There are a million tiny details to discover, but the story takes place in a world that is already developed, with characters that already exist on the page. I feel as if I know them, though not as well as I intend to.

So today the sun is shining, I’m full of the happy, and I can’t wait to get started. I remember Jenny saying in class at McD that she learned a new set of lessons with every new book, so I’m posting the good stuff now so I can refer back to it in a month or two, when Mary and Cam have become That Damn Book.

How about you? Have you learned anything lately that you think will make your life easier this year?

12 thoughts on “Jilly: Shiny New Story

  1. It’s so terrific that you’ve finished the book! And are ready to start the new one! I think we’ve all learned a lot at McDaniel (and just by doing a zillion rewrites), but I’m not sure that helps us when we’re staring down at the abyss, not knowing what to do next. I think experience and understanding helps us after we’ve written something, though. I just remember Jenny and Patricia Gaffney at that 8am session at RWA when somebody asked them if it got easier. Jenny banged her head on the table, and Patricia Gaffney leaned back and laughed. So, I’m thinking…it probably doesn’t get easier.

    • I’m pretty sure it doesn’t get any easier, Kay. My brain knows it’s going to be Different Story, Different Problems, but right now my Girls don’t care. They’re running around yelling “whee!”

      I’m expecting that this post will give me/us a good laugh (and maybe a little encouragement) in a few months’ time when All Is Doom 🙂 .

      • That just means you need to enjoy the high points (ie now) to get you through the crummy bits. But it’s also just occurred to me that you also need to enjoy other people’s high points – I know that seeing your enjoyment of this moment is cheering me up and keeping me going because one day THAT WILL BE ME!
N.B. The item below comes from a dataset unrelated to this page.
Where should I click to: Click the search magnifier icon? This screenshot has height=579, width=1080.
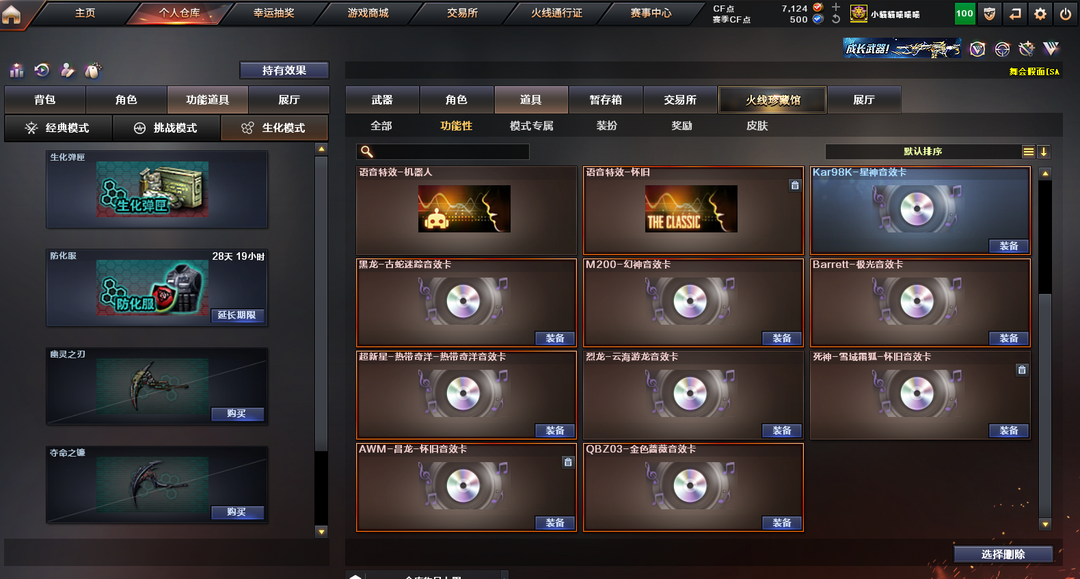pos(366,151)
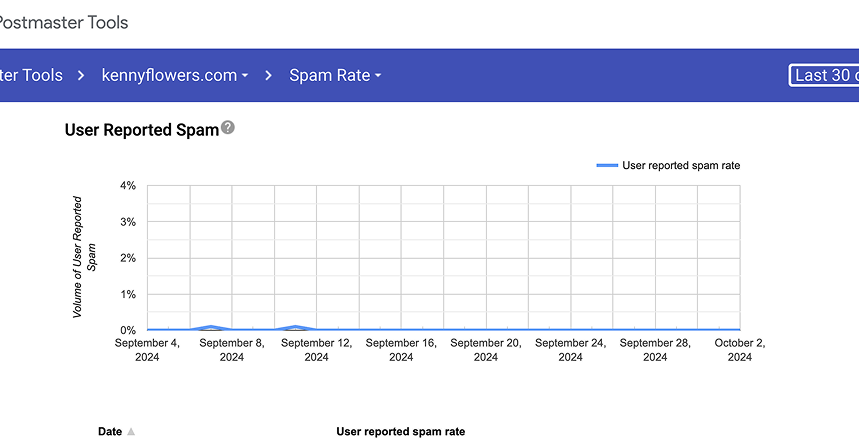Screen dimensions: 859x442
Task: Click breadcrumb chevron before Spam Rate
Action: (x=269, y=75)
  2. I’m so glad to see you having this moment–and treasuring it. My particular fantasy is that, now that I actually understand how plotting works (But and therefore! Mutually exclusive goals!) the next one will be easier than the previous five have been, but I can already tell that’s not’s true. What does seem to be true is that what comes out the other end is much more readable.

    That will have to be enough.

  3. I have trouble with getting bogged down and not writing because I don’t have it all figured out before I start. I know in my head that I just need to write the bad, boring stuff so I have something to fix, but I can’t seem to actually do that. Hopefully, 2015 will be my year to unblock.

    • You’re the only one of us with a hard deadline, and a double incentive to write through your block. I have no doubt you’ll do it, Michille.

  4. (-: 2014 was a good year for many of the Eight Ladies as far as finishing goes. I’m proud of all of you!

    I’ve written a few first drafts, all the way to the end, but it’s not the same as finishing. The first draft is really a lot of fun, and in this one, I’m trying to let my Girls run free without leashes (like plot, goals, etc.). I think I might be a writer who needs to play in the sandbox during the first draft, and then should settle down, throw away the words and keep the story, and rewrite the second draft.

    Three months sounds like a fabulous time limit. (-: But that means my playtime is over on Feb. 1. I’m going to aim for March 21 as the deadline for “the end” of the first draft. I might get it done a lot sooner, but I don’t want a lot of pressure right now.

    I definitely want to be done with the book by Nov. 1. I like doing NaNo (even if I twist the rules so much no one recognizes it as a NaNo) so I want the decks clear by then.